On the .text widget .hentry – can I call it something like .postcontainer and place content in individual div’s and target them seperately? for instance, what if I want each post in a seperate container?
Yes, of course you can target individual DIVs. Just give them a unique ID and add that ID to the selector.
Let me give you an example. If you go to your blog page (i.e., News), and view the source (or examine the site using Chrome Developer Tools), you’ll see that each post is contained in a DIV which has a unique ID that looks like this: post-number. The post on “Garbage Disposal Not Working?” has an ID of 372 (each post and page has a unique ID number assigned to it when you create the post or page). So if you just wanted to put a border around that post entry, and not all of them, take out the .hentry class selector (which is a class that is assigned to all posts) and substitute the ID selector #post-372 (note that ID selectors begin with a pound (#) sign while class selectors begin with a period (.).
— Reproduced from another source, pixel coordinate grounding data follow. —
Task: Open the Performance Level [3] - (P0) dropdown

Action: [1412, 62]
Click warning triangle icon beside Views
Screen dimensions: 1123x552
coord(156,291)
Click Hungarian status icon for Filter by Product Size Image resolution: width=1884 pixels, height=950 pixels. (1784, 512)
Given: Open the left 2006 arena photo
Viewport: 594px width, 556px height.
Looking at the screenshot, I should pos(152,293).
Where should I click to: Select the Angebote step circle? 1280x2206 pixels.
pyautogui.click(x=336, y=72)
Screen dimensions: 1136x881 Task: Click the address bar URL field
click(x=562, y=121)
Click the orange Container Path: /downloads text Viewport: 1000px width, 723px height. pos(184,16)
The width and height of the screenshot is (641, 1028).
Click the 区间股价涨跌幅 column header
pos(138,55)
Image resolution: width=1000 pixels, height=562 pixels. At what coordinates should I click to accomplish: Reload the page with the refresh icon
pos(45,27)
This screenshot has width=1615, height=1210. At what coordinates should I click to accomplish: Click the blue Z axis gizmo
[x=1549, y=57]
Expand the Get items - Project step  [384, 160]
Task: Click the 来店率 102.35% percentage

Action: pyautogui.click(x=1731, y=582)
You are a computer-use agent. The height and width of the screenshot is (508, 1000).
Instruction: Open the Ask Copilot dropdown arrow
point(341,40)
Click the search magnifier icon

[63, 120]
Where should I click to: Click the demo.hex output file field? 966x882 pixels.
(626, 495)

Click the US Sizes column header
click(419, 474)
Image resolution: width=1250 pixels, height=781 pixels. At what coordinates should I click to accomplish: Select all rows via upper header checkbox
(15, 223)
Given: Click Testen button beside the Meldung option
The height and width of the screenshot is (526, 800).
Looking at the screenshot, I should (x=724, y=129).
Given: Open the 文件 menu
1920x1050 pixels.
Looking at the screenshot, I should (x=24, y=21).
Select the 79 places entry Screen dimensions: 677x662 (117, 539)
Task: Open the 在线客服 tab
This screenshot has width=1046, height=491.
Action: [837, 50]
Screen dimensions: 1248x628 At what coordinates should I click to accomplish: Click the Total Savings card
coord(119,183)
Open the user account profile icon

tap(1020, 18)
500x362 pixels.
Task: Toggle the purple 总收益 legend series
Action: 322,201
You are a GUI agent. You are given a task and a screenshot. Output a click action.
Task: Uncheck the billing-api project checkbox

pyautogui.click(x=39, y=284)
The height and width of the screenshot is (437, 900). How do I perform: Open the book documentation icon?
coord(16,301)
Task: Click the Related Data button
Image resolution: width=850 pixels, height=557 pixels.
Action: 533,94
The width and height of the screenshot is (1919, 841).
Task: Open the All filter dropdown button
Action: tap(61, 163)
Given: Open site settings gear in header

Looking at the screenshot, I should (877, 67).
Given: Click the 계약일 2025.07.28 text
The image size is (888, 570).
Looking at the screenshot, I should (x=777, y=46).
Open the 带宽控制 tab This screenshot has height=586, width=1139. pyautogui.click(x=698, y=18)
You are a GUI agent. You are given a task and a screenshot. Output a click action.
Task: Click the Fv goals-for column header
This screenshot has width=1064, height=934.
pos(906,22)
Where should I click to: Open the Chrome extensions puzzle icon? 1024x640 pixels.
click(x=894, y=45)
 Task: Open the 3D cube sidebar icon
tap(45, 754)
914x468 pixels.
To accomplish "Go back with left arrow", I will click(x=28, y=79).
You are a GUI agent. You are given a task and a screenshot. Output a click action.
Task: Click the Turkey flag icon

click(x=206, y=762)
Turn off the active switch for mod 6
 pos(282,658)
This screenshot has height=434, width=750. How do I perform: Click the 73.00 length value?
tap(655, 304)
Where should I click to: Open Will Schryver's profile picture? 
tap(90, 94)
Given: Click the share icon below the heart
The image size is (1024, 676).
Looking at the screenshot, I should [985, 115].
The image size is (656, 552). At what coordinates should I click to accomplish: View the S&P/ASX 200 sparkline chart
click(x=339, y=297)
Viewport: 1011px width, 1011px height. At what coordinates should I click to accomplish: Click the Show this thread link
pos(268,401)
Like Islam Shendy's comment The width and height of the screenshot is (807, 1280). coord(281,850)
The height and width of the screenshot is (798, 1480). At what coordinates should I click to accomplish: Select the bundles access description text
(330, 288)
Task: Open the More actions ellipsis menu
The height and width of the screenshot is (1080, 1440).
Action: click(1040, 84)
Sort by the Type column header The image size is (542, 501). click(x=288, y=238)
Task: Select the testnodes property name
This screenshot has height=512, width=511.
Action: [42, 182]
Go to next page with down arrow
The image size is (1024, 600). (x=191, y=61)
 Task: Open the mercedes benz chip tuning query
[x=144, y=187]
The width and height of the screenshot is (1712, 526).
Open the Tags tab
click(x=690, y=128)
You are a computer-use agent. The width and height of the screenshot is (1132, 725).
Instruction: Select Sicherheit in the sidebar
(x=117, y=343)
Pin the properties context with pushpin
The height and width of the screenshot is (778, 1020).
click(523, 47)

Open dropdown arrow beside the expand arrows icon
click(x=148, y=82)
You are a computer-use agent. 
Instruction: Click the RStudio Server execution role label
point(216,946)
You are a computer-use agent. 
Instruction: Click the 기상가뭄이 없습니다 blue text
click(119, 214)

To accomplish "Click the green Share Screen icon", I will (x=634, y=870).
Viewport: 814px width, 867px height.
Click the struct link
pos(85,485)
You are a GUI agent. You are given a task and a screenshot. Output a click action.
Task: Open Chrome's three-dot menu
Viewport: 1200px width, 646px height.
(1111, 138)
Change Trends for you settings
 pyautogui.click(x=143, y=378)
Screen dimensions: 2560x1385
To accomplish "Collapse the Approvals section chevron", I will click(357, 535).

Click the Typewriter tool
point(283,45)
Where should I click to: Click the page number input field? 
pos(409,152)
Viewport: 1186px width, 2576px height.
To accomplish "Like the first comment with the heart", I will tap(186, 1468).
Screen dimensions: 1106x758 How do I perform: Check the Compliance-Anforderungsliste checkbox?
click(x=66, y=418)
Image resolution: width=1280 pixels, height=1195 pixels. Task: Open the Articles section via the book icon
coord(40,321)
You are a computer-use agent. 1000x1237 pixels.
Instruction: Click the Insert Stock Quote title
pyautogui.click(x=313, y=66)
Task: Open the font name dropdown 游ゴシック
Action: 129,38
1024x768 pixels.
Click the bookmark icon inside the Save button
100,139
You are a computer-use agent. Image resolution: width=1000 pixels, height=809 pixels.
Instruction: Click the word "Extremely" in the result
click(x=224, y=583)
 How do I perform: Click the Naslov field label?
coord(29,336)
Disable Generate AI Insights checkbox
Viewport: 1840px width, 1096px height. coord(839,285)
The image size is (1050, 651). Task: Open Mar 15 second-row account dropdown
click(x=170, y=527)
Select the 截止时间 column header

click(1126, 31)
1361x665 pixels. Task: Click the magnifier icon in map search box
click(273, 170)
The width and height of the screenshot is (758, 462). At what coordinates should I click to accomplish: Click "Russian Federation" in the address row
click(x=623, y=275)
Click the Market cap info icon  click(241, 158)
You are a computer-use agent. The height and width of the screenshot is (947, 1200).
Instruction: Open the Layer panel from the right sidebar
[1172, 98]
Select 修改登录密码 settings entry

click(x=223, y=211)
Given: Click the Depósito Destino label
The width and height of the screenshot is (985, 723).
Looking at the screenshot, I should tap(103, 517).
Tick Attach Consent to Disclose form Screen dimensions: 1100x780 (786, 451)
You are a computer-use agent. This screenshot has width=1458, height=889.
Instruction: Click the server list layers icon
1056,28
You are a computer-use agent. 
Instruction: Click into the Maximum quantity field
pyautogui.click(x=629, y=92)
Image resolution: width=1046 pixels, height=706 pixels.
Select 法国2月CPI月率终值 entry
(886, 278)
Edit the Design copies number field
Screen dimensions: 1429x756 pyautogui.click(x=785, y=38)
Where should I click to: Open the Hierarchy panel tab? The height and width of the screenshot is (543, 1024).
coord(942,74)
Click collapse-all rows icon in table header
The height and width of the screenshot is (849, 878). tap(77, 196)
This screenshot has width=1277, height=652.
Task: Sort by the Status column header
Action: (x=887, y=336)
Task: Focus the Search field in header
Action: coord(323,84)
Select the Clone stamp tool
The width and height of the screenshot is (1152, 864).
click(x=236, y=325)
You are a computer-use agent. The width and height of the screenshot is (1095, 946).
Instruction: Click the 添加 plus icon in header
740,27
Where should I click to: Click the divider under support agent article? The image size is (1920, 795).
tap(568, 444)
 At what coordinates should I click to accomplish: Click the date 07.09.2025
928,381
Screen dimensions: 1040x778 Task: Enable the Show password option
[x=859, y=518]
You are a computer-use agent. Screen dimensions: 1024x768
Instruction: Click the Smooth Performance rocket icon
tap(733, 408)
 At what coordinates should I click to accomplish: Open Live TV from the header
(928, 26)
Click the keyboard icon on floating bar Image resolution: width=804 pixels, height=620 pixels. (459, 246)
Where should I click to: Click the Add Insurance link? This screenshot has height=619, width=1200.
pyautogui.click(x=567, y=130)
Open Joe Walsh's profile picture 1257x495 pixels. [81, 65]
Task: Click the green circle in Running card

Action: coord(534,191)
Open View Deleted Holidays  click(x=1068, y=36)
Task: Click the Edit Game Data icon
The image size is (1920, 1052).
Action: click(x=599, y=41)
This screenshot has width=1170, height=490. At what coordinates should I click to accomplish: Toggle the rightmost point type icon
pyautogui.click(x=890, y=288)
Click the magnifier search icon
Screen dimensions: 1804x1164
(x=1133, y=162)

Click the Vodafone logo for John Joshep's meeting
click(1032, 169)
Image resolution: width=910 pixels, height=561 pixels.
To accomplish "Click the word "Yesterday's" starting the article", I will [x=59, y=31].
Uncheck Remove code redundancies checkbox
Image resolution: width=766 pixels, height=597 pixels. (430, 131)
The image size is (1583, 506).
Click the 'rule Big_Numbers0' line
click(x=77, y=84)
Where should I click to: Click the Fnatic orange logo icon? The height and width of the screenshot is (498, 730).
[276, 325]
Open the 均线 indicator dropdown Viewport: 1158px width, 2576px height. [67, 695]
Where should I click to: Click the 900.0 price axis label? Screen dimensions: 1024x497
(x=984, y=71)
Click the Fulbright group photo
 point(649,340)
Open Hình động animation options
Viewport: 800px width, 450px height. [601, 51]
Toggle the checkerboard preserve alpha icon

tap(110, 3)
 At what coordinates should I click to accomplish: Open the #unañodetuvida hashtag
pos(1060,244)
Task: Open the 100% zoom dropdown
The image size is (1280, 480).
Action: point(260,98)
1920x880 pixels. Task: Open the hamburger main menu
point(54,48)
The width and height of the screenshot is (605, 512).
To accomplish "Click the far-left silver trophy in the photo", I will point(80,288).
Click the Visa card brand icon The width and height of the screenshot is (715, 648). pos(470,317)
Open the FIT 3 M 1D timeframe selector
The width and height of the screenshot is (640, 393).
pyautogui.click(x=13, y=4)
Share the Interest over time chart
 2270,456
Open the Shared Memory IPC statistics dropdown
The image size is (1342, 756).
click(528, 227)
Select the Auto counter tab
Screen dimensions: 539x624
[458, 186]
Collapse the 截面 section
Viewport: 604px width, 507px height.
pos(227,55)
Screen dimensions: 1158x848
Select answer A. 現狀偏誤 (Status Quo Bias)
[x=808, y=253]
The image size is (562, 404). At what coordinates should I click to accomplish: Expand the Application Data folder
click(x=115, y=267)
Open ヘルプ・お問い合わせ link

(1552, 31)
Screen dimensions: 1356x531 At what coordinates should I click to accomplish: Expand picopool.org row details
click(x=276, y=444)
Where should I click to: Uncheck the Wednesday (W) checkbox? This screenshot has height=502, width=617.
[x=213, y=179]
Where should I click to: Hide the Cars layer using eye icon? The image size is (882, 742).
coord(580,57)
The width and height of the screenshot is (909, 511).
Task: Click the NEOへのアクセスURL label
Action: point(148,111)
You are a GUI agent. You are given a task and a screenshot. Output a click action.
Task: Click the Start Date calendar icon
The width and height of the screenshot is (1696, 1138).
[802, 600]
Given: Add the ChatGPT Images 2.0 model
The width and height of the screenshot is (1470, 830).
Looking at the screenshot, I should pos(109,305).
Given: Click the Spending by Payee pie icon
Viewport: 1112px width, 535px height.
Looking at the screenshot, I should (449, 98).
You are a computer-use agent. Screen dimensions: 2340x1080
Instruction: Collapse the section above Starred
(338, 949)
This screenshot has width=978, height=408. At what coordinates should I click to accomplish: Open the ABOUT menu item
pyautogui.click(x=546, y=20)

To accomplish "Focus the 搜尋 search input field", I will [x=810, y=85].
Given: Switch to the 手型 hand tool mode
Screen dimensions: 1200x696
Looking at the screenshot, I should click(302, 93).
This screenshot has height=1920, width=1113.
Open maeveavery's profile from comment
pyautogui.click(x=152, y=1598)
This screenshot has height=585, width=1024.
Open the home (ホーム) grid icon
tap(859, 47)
this works for adding a border around the widgets, however it excludes the widgets title.
If I add the same css to the widget title, it has them in seperate containers.
How can a make it one cohesive container with the title with a gradient background?
I’m not sure what you mean by the “widgets title.” I don’t see a title at the top of the sidebar. However, if you want the border to enclose the entire sidebar, you can change the .textwidget selector to #primary, which is the sidebar ID. Is that what you mean when you say you want “one cohesive container?”